= GOAL OF THE EXERCISE =
The lines to reproduce run from the one containing "Everest 2015 (222, 355)" through the final line of the entries; write them out exactly and add nothing.

= RECORDS SHOWN =
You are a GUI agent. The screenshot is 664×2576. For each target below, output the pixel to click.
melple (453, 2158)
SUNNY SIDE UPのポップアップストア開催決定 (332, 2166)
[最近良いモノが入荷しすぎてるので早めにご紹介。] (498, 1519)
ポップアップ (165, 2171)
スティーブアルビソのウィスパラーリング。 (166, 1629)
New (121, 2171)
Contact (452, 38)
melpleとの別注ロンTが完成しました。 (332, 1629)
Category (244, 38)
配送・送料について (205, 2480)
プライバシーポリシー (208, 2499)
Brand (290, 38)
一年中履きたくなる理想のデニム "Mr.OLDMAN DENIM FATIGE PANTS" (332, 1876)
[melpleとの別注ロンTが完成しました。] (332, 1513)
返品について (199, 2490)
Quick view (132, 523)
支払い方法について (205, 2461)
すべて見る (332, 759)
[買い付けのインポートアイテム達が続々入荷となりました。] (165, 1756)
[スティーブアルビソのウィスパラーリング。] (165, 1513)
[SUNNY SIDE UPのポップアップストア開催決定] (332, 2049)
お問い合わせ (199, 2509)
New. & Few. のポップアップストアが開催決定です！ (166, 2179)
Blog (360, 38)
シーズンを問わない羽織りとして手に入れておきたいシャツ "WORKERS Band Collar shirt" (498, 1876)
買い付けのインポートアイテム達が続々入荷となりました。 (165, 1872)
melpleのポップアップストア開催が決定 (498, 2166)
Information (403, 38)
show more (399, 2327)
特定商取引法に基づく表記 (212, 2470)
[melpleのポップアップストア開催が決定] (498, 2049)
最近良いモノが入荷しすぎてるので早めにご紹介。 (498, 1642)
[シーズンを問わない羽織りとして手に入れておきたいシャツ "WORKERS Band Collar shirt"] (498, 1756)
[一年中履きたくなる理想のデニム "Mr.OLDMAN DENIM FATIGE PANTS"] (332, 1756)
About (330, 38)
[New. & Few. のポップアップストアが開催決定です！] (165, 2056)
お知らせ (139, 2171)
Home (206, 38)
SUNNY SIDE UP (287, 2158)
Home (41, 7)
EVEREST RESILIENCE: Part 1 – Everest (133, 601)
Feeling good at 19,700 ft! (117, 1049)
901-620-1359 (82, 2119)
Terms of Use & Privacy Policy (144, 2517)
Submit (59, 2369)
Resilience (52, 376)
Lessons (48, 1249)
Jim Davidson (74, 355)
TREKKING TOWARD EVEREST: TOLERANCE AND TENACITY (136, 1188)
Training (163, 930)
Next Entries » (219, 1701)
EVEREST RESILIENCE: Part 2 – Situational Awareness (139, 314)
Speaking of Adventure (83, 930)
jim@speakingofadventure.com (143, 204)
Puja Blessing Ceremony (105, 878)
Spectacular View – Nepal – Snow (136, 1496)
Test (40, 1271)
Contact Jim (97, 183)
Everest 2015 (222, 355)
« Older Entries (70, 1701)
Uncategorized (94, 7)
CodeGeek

= WRITTEN ANSWER =
Everest 2015 (222, 355)
« Older Entries (70, 1701)
Uncategorized (94, 7)
CodeGeek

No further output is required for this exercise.